US20170032676A1

US20170032676A1 - System for detecting pedestrians by fusing color and depth information

Info

Publication number: US20170032676A1
Application number: US15/216,934
Authority: US
Inventors: Maral Mesmakhosroshahi; Maziar Loghman; Joohee Kim
Original assignee: Illinois Institute of Technology
Current assignee: Illinois Institute of Technology
Priority date: 2015-07-30
Filing date: 2016-07-22
Publication date: 2017-02-02

Abstract

A region of interest (ROI) generation method for stereo-based pedestrian detection systems. A vertical gradient of a clustered depth map is used to find ground plane and variable-sized bounding boxes are extracted on a boundary of the ground plane as ROIs. The ROIs are then classified into pedestrian and non-pedestrian classes. Simulation results show the algorithm outperforms the existing monocular and stereo-based methods.

Description

CROSS REFERENCE TO RELATED APPLICATION

This application claims the benefit of U.S. Provisional Patent Application, Ser. No. 62/199,065, filed on 30 Jul. 2015. The co-pending Provisional Patent Application is hereby incorporated by reference herein in its entirety and is made a part hereof, including but not limited to those portions which specifically appear hereinafter.

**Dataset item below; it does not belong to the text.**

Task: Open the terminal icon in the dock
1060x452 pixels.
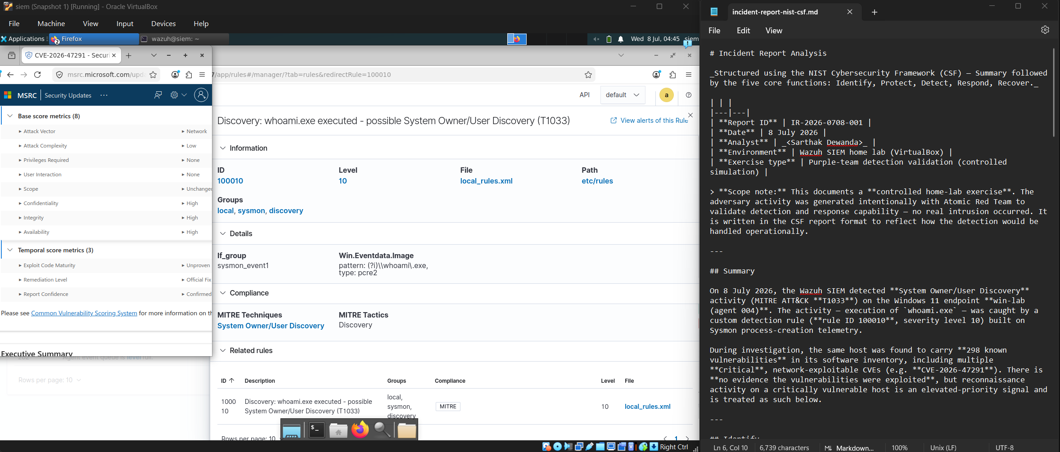Action: [317, 430]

BACKGROUND OF THE INVENTION

This invention relates generally to advanced driver assistance systems and, more particularly, to a method of and apparatus for improved pedestrian detection using on-board cameras.
Due to the development of the advanced driver assistance systems, on-board pedestrian detection has become an important research area in recent years which has as one objective detecting and tracking static and moving pedestrians on the road and warning drivers about their location. Early pedestrian detection methods used monocular cameras for detecting pedestrians. Recently, several attempts have been made to employ stereo vision in order to improve the performance of pedestrian detection. Some of the stereo-based approaches use a disparity map to extract ROIs for pedestrian detection. In several stereo-based pedestrian detection systems, a dense or sparse depth map is used to extract information about the geometric features of the objects and generate ROIs. Depth layering and skeleton extraction have been used for ROI generation. There is a continuing need for improved pedestrian detection in driver assistance systems.

SUMMARY OF THE INVENTION

The invention provides a method and apparatus for determining objects such as pedestrians in images taken by a stereo vision camera, such as in a driver assistance system. According to some embodiments of this invention, there is a stereo-based ROI generation algorithm for pedestrian detection by fusing the depth and color information obtained from a stereo vision camera to locate pedestrians in challenging urban scenarios by extracting the ground plane and generating variable-sized ROIs.
In some embodiments of this invention, the proposed pedestrian detection method and system fuses color and depth information extracted from a stereo vision camera to locate pedestrians on the road. One objective of this invention is to reduce the search space for pedestrian detection by finding the ground plane using depth information. Unlike the existing methods, some embodiments of this invention use the vertical gradient of the depth map to find the ground plane to reduce the search space and improve the processing time and accuracy of the system. Also, according to some embodiments of this invention there is proposed a new method for detecting pedestrians at different sizes and distances. In the method according to some embodiments of this invention, depth information is used to estimate the size of the pedestrians and extract variable sized ROIs. Therefore, the invention does not need to use existing multi resolution methods to find pedestrians at different scales. The extracted ROIs can be classified using HOG/SVM, which is one of the existing state of the art methods. To improve the processing speed of the system, in some embodiments of this invention there is a new ROI reduction method by taking advantage of the temporal correlation between the image sequences. In the method according to some embodiments of this invention, the classification scores obtained from the previous frames are used to estimate the score of ROIs and discard hard negatives without computing feature vectors.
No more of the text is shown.